With 19,000 citizens to serve, Deerfield trustees said, they could not afford to continue losing commercial annexations to the city if their tax base was to finance emergency services.
Rather than tie up annexations in court (as with Paramount's Kings Island), trustees offered not to fight annexations where they could not provide water and sewer services. In return, trustees asked Mason to share revenues with them on future annexations (channeling property taxes to the township while the city kept income taxes) and to agree not to solicit annexations from Deerfield property owners.
Though a council minority was receptive to such concessions, others criticized Deerfield for trying to weaken Mason's authority. "By signing this agreement, we're going to give away what we already have under the Ohio Revised Code," Vice Mayor Dick Staten said. "It would give away the potential for the city to grow in the future, and I can't support it."

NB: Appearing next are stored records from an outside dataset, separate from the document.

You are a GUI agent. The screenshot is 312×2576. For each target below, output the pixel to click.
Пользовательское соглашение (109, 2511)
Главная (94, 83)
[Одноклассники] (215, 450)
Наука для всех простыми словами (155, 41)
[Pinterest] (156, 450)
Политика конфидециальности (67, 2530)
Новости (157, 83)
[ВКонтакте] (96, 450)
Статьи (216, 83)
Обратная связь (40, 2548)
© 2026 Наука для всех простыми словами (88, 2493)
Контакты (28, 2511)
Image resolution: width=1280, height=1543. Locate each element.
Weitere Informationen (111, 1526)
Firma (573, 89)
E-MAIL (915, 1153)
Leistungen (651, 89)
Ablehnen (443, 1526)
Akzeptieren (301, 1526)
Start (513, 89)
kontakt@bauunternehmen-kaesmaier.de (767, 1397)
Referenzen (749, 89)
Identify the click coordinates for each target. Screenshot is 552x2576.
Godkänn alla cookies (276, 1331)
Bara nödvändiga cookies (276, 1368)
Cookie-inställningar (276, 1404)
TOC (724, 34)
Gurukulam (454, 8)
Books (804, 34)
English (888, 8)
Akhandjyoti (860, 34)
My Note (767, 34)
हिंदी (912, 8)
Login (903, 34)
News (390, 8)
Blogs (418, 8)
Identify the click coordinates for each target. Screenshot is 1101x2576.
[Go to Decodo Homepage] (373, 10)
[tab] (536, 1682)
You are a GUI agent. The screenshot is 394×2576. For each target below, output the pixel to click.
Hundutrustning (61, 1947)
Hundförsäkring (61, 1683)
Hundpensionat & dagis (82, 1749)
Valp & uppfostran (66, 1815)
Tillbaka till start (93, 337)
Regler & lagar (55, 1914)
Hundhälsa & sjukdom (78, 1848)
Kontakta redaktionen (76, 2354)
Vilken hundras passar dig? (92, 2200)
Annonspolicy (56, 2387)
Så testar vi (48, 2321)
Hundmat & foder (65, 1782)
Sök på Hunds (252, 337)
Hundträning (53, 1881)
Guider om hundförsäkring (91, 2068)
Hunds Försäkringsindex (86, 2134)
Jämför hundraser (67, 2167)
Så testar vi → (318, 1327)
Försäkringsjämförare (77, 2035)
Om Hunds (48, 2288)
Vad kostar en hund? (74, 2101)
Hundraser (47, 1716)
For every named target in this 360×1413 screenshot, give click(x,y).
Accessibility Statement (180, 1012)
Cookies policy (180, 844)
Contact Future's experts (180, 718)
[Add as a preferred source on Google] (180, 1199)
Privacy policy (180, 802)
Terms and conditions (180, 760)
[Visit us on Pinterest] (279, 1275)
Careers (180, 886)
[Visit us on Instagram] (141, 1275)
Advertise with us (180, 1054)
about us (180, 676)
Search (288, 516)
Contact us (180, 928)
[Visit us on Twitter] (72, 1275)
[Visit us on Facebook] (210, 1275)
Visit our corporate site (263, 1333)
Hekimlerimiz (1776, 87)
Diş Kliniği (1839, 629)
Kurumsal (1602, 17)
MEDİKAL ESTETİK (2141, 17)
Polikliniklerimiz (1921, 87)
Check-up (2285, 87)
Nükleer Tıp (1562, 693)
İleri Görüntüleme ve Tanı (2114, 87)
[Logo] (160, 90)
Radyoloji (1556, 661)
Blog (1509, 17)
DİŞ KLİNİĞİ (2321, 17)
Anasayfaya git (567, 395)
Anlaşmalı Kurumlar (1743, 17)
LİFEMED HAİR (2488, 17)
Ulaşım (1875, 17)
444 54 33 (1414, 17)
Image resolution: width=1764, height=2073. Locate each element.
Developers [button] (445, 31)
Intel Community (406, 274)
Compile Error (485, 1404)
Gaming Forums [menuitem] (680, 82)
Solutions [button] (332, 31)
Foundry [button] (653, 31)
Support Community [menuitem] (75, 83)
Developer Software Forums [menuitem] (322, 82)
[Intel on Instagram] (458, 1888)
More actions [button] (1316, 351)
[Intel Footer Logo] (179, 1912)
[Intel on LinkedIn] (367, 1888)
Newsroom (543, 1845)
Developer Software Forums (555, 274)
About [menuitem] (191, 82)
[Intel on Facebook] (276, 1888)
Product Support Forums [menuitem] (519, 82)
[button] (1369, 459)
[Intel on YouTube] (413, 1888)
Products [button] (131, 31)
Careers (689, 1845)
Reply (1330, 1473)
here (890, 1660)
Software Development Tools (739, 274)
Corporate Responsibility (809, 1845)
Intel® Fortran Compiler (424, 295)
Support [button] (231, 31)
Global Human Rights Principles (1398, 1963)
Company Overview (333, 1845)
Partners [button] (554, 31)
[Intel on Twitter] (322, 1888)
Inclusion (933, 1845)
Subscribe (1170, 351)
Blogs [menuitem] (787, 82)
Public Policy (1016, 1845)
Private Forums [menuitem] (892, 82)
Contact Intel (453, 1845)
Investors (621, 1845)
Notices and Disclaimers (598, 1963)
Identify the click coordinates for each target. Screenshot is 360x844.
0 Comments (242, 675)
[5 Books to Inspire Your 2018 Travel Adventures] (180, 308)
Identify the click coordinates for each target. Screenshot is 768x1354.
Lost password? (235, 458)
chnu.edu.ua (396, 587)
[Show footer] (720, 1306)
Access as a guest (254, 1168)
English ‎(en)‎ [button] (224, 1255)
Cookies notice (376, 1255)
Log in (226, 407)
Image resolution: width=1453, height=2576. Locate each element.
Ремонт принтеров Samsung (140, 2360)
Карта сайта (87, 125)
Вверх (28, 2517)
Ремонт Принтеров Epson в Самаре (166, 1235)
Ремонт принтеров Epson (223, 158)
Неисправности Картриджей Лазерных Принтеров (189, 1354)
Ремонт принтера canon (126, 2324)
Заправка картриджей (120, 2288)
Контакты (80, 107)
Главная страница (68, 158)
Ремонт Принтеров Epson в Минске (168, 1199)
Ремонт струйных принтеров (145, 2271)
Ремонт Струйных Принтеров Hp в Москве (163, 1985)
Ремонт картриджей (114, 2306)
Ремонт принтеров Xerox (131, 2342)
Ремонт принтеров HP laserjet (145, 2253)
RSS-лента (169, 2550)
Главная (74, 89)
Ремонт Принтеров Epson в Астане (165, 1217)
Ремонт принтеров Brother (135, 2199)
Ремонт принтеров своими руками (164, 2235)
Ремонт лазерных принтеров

Mason also voted Wednesday to limit further negotiations to meetings of the full council and board of trustees.
Trustees' patience with talks also had worn thin by Thursday. "This (deal) was not a legal contract," Mr. Backus said. "It was only a basis to re-establish good relationships. They were trying to get a document that left the door wide open for continued aggressive annexation."
Firefighters left in limbo for three months declined to comment Thursday. Worried about their jobs if the district splits, some said they didn't want to take sides. But all echoed a slogan from T-shirts protesting the tug-of-war: "Fires kill. So do politics."